Now, I have to admit that I was apparently too skeptical of the chances of a bipartisan bill getting through. Under President Obama, Republicans' signature move was to hold out the promise of bipartisan compromise, dragging out negotiations for months and squandering precious congressional calendar time, only to pull back at the last second. In 2009-10, dimwitted and/or corrupt moderate Democrats fell for this clumsy trick over and over and over, and I thought it would probably work again, but I was mistaken.
However, it is still absolutely certain that Republicans are operating in bad faith here. If they are advancing this bipartisan bill, it is because they perceive that to be their best chance at blowing up the rest of the Biden agenda and thereby damaging the Democrats' political prospects. The old goal of wasting tons of floor time has indeed succeeded. Now the GOP is almost certainly hoping that by agreeing to this bill, moderate Democrats like Sens. Krysten Sinema (Ariz.) and Joe Manchin (W. Va.) will get cold feet about the rest of Biden's policy program, and that will be the end of major policymaking for the rest of his presidency.

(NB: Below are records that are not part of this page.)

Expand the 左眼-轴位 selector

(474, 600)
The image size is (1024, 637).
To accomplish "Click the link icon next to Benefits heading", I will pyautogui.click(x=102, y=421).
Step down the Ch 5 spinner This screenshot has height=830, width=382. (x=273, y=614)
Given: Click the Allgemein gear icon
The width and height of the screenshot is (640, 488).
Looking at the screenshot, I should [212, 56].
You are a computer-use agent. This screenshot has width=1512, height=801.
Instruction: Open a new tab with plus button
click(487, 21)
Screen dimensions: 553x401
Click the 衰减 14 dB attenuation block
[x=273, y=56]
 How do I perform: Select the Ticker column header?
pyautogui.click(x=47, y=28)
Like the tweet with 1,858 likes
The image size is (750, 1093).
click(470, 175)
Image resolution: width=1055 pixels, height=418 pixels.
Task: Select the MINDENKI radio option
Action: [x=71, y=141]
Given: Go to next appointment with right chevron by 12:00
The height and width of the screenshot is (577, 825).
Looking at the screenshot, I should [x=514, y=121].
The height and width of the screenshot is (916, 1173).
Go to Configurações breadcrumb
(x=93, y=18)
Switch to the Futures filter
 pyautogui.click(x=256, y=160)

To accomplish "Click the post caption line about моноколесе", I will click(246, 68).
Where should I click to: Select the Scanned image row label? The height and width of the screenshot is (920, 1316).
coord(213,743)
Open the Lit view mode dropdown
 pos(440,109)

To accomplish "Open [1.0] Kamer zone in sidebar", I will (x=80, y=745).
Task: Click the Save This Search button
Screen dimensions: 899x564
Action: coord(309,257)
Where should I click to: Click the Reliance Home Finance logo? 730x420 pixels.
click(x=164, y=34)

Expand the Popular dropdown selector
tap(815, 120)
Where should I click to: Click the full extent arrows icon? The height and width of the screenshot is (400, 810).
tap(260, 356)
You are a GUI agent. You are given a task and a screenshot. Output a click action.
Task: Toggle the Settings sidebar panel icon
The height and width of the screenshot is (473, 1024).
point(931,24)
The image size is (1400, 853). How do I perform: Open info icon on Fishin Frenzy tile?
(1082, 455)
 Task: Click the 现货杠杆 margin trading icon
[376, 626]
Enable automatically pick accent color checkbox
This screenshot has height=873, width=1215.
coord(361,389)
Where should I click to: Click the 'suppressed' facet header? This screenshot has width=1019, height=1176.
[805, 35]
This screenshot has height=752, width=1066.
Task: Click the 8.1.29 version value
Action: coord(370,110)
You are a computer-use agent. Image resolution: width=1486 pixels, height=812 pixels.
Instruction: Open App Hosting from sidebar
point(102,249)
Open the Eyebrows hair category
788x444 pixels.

It is worth noting again that both in terms of policy and in terms of the political objectives of the Democratic Party, the bipartisan bill is completely pointless. As Alex Pareene writes at The New York Times, the sole objective is to assuage a neurotic desire from a handful of Senate moderates like Manchin and Sinema to demonstrate that the Senate still functions: "The Senate (with the White House's support) wasted months cajoling and rehabilitating a handful of key Republicans, only to pass a smaller version of something Democrats could theoretically have passed entirely on their own." The whole process proved beyond any doubt that the Senate is a worthless obstacle to human flourishing.
If and when the deal does pass, the Democrats' explicit intention is to pass another much larger budget bill that can sidestep the filibuster through the reconciliation process — tacking on many of the party's objectives that weren't included in the bipartisan bill. (Republicans appear to have calculated that if they didn't do something bipartisan, Manchin and Sinema would be forced to go along with the rest of their party, so they are trying to give them an escape hatch to start running away from liberal priorities.) Senate Democrats released an outline of what that second bill could look like Monday morning.
However, one small but important thing is missing from that proposed reconciliation bill — an increase in the debt limit. The government is going to run out of legal borrowing authority in mid-September, and Democrats are reportedly going to try to force Republicans to vote for a separate increase rather than just doing it themselves.
This is almost unbelievably stupid, even for long-time students of Democratic blundering. Republicans have already taken the debt limit hostage more than once, and their desire to inflict harm on the country to damage the Biden administration is right out in the open. Right now, in the midst of a resurgent pandemic that is again stuffing hospitals full to bursting, Republican elites are spreading anti-vaccine propaganda and instructing their followers to ignore pandemic containment guidelines. Republican senators are publicly saying they will not vote for a debt ceiling increase without massive austerity measures that would wound the economy and therefore Biden. "I don't think there are going to be any Republican votes to increase the debt limit without some structural reforms," Sen. John Cornyn (R-Texas) told Politico.
Furthermore, the debt ceiling is a pointless anachronism that does not exist in any other country (except Denmark, where they have effectively abolished it) and is arguably unconstitutional. In any sane country, when the legislature votes to spend and tax, it has thereby voted to borrow the balance of revenue needed. It is irresponsible politics to play chicken with the worst major political party in the developed world, and it is irresponsible policy not to clean up this poisonous legal idiocy while Democrats have the chance.
All this means that right now is an excellent time for progressives in the House — by which I mean not just the "Squad" but anyone who is in favor of Biden's agenda and wants to see him succeed as president — to hold the line and force Senate Democrats to behave. If the House pockets the bipartisan bill and refuses to move on it until they also have the reconciliation bill in hand from the Senate, including an abolition of the debt limit (or at least a large increase), they can likely force through the whole thing. Make it clear to Sinema and Manchin that it's an all-or-nothing deal. Otherwise Biden's entire presidency could run aground in a month.